Various javascript functionalities and forms in the web interface
make calls to the API to get or process data. The current
Apache configuration (verify a certificate IF presented on /api/*)
causes pop-ups for users who have certificates in their browsers
if they visit any pages which have these functionalities. So we have
changed all of those URLs to use /apiweb/ for now to prevent the
certificate challenge.  This will be resolved in the future by
getting away from certificate-based authentication.

VOEvent IVORNs now use ivo://gwnet/LVC instead of
ivo://gwnet/gcn_sender.
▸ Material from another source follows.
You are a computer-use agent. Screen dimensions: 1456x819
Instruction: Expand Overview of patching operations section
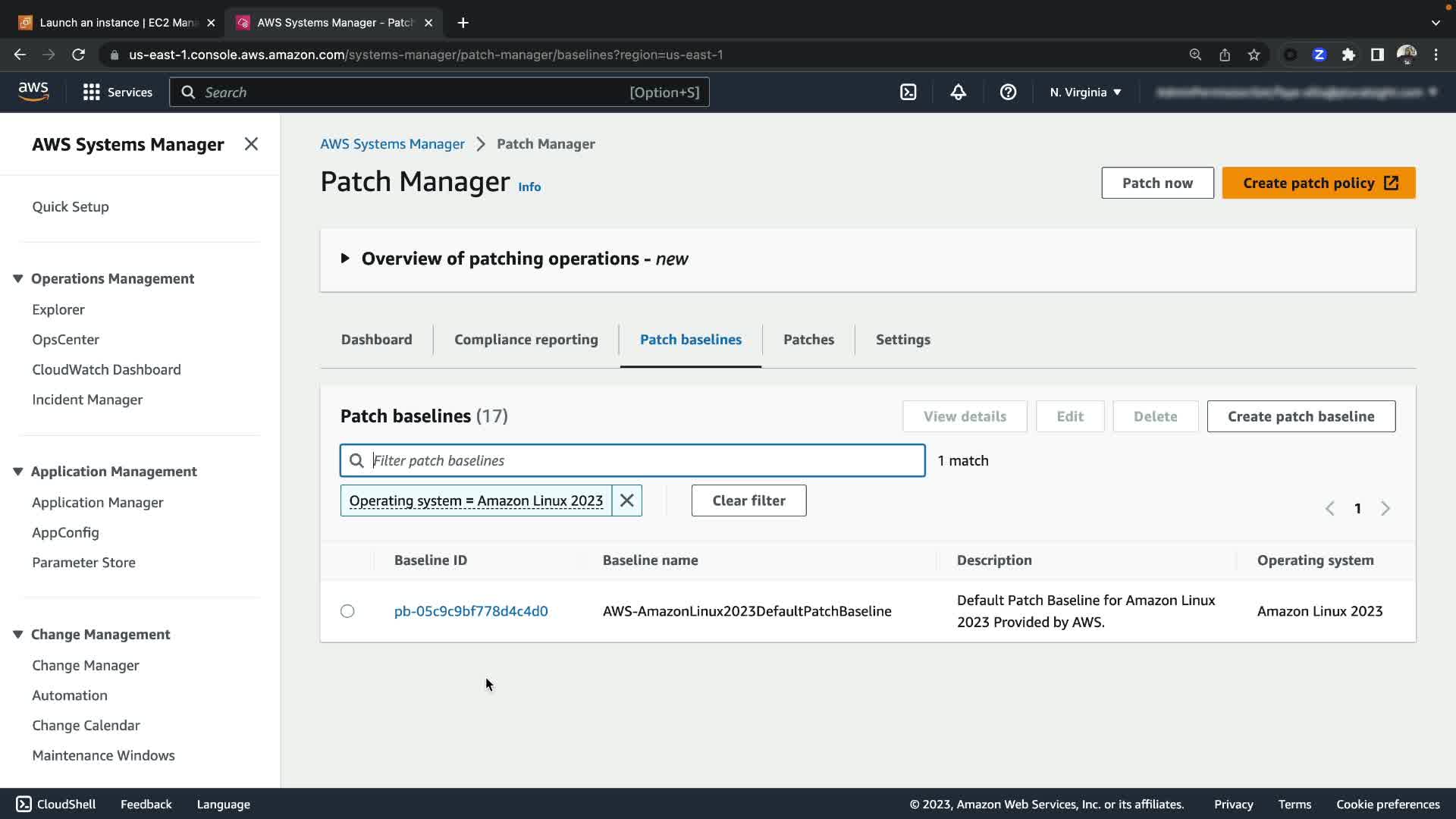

Also use the default superevent ID everywhere
in a VOEvent, including filename, even if it has a GW ID.

Containerized versions of the service will now get their LVAlert
credentials from the environment.  Also add a script for
processing environment variables and starting LVAlert overseer.

New API backend which gets a full X509 certificate, verifies it,
and extracts the subject.  To be used in the cloud deployment
with Traefik.

Settings have been reorganized and how different parameters are
determined has been reworked to be compatible with both a Puppet-based
VM deployment and a containerized deployment

We had removed the ability for GraceDbModelBackend to do
authentication, but it is relied on for basic auth by the
BasicAuthentication class in django-rest-framework.  So we undo
that change and remove the GraceDbModelBackend class altogether
in favor of its parent, ModelPermissionsForObjectBackend.

Add django-user-sessions package for more easily managing sessions
and correlating them with user accounts.

We now have a single API endpoint, /api/, which can handle all
authentication methods directed to it.  The /apibasic/ and
/apiweb/ URLs will probably be maintained for legacy reasons,
but will not include any additional logic (they will just be
carbon-copies of /api/ under a different namespace).

We use a few redirects to handle login and extraction of the
shibboleth attributes in a post-login page.

Can be used to restrict access to a view to only the groups
whose names are passed as arguments to the decorator.

Complete rework of authentication middleware and backends for
both the web view and the API. There is now a single URL (after
the login page) where the shibboleth attributes are put into
the session and the user is authenticated and a persistent
Django session is created.

No need to have explicit view functions for a few basic views,
we just use the built-in TemplateView instead.

Add access_managers and superevent_managers to ADMIN_MANAGED_GROUPS.
They will be removed in the near future, but for now, they should
be included here so that group memberships are not removed by the
ligoauth middleware.

silk was slowing things quite a bit so we won't use it by default,
even in development instances.

Rename config/settings/test.py -> config/settings/dev.py to prevent
the file from being picked up by the test runner during unit testing.

Now require version 2.0.0 of the client and won't allow old
versions without the client header.

Instantiating a second version for the API.  For now, it's identical
to v1, but can be customized as needed in the future.

Moving a few base class throttles and fields from the events app up
one level so that they can be used elsewhere.

Moved events.api and superevents.api into the new api app.
We want to have a versioned API, so these are now in
api.v1.events and api.v1.superevents, respectively. Part of this
change is that we require a custom reverse function (api_reverse)
for handling versioning. Much of the required code changes for this
migration include converting reverses to use this function and
changing relative imports appropriately.